A cancer-survivor friend once teased me, as only another cancer survivor can: “You still haven’t had chemo? Can’t you even get a real cancer?”
I couldn’t help but ask myself that same question sometimes.
***
We were visiting my wife’s family when I finally asked my sister-in-law, the family archivist, about Cousin Oggie’s tea wagon. She told me it was in the garage, but that the garage was unsafe due to cracks in the mortar from a freak earthquake ten years before. I took my chances and retrieved the pieces of the tea wagon and put them in the trunk of the car with our suitcases.
The damage was repairable, but it was the most delicate object I’d ever worked on. There was no maker’s mark, though a little research had me guessing that it was made in the late 1940s, when tea wagons, popular before Prohibition, made a comeback among post-war women looking to make a happy home for their families. I stripped the finish from the tea wagon, carefully scraping and sanding, and discovered it was made from four different types of wood. In the factory, it had been finished with toned lacquer, covering the wood in dark brown to even out the color variations. I opted for gel stain to do more or less the same thing, helping to cover up my many repairs of the cracks, splits and missing chunks that were inevitable for a piece of furniture in a house with nine children.
My wife cried when she saw it finished. “It’s exactly like when we got it from Cousin Oggie when I was a kid!”
But I knew it wasn’t a true restoration. You can’t really bring back what once was.
***
A week later, I got my second cancer diagnosis.
It was not a surprise. My oncologist had encouraged me to see a dermatologist regularly. I had a combination of factors that increased my chances of skin cancer: my easily sunburned skin (from the Scottish side, apparently, not the Italian side), my previous cancer of the immune system, and treatment with an immunotherapy. So the scaly patch on my scalp, which wouldn’t go away no matter how much I moisturized it, turned out to be squamous cell carcinoma.
It was removed with Mohs surgery, a process that can take several hours in an outpatient clinic as the surgeon removes thin layers of the cancerous area and then examines them under a microscope until a layer is removed that is cancer-free.
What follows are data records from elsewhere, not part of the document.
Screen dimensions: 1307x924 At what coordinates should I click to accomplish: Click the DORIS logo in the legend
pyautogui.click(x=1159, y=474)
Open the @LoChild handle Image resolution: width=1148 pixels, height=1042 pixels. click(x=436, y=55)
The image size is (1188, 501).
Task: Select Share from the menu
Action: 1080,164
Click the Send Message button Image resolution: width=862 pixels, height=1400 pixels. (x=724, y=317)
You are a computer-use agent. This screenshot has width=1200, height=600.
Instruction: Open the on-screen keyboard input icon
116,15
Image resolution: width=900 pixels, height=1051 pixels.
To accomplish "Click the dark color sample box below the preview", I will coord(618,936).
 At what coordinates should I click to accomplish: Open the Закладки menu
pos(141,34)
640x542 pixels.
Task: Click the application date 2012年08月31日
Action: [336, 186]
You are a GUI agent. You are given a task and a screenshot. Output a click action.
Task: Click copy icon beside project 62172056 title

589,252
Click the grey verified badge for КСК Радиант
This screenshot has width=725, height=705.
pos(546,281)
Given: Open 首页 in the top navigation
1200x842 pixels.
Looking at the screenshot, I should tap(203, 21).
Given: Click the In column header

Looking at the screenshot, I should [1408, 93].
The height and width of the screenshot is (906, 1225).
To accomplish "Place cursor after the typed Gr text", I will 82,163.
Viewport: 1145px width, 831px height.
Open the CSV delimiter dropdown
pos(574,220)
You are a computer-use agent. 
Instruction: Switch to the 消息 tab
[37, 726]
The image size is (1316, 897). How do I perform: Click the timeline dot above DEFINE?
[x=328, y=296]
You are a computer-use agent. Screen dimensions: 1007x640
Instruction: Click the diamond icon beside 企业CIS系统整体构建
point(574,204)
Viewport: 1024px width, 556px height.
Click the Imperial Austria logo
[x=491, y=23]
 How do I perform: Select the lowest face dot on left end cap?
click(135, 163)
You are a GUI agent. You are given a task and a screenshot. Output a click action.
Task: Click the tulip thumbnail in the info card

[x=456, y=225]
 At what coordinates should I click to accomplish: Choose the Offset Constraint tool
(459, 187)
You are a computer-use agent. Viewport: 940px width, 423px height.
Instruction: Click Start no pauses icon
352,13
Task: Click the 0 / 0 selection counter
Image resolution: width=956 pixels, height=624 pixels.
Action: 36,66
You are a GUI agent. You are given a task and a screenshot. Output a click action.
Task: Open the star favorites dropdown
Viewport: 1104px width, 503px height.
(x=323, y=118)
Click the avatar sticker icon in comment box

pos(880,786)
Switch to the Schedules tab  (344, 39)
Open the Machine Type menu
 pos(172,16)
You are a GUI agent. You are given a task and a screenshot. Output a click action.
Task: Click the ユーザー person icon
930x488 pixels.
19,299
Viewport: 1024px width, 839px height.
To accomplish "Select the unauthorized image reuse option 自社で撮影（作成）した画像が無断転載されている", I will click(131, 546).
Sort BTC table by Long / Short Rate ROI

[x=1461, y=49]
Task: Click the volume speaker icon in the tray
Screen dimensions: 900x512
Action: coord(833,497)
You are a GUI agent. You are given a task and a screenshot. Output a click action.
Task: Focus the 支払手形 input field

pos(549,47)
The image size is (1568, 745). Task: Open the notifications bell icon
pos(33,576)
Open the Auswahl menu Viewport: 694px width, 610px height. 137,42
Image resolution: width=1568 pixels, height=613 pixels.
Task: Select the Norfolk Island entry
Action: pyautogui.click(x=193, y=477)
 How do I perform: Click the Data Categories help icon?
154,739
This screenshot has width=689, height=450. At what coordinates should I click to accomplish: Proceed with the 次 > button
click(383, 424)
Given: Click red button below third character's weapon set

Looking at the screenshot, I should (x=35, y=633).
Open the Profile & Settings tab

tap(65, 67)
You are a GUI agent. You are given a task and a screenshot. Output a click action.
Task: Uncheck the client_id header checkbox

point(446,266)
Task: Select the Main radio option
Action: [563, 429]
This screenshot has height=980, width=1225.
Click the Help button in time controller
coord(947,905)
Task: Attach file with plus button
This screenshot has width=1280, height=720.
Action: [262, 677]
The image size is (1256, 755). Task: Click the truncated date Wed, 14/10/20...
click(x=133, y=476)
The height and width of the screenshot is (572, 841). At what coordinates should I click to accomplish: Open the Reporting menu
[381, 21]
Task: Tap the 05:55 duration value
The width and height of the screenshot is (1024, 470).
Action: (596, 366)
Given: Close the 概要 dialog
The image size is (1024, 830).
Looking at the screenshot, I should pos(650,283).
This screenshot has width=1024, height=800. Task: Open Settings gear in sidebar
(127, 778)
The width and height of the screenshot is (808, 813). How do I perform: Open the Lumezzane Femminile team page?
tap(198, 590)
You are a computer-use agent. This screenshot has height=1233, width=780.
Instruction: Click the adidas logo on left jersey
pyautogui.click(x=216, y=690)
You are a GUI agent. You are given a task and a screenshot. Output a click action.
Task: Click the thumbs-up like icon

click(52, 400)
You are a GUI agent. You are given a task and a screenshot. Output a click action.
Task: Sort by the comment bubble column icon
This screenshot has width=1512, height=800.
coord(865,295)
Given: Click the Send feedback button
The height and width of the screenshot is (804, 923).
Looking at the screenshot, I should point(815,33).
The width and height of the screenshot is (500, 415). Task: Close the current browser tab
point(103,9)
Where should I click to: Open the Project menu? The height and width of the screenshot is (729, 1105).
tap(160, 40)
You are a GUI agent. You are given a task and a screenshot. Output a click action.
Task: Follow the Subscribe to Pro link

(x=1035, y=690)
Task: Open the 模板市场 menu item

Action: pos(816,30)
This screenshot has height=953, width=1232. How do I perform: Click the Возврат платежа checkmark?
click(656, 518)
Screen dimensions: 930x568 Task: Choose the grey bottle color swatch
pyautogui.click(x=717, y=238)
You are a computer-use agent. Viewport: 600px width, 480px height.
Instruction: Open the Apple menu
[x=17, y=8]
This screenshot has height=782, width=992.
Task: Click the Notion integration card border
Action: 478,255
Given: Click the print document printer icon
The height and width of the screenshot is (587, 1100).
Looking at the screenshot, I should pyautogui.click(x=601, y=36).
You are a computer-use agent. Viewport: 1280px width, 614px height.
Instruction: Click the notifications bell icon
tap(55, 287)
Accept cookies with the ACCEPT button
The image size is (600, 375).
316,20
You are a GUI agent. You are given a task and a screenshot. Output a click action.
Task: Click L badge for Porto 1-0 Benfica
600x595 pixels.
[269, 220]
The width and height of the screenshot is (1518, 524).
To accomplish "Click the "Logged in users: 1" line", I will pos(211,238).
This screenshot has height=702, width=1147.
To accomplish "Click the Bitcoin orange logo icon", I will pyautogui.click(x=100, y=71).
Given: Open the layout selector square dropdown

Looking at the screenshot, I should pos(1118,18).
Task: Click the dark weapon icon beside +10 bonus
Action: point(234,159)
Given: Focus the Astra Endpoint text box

I was awake for the procedure, sitting up. The surgeon and I chatted about our shared interest in Scotch whisky and travel. I couldn’t see what he was doing, but it was easy to imagine what was happening. I could feel the cutting and scraping in my bones, like metal shaving wood.
I sat in the waiting room for an hour as they stained and examined and analyzed the layers of my skin. Cancer has a way of bringing clarity, or what seems at the time like clarity. And so I thought to myself, “Still no chemo or radiation. But this counts as surgery. Finally, one of the Big Three treatments. Maybe I’m a real cancer patient after all.”
***
Furniture restoration is about adding and taking away. Old varnish and stain are scraped, sanded, burned off with chemicals. Missing wood is carefully replaced. Colors are matched and masked. An expert restorer can make repairs that are virtually imperceptible. The rest of us amateurs fool ourselves into thinking the repairs look OK. But restoration is a misnomer. Even just a few replaced planks on Theseus’ ship call its authenticity into question.
Cancer is the same way. Things are added and things are taken away. A few slices of flesh are removed, covered up by skin that is stretched and stitched. And with those slices, a little bit of fear is removed, at least temporarily, until the next scaly patch arrives, or the next lymph node swells.
And a little guilt is cut away, too. But just a thin layer.
Robert McEachern is a cancer advocate and writer. His work has appeared in JCO Oncology Practice, KevinMD, Blood-Cancer.org, Lymphoma News Today, Lyfebulb, The Mighty and CURE Today.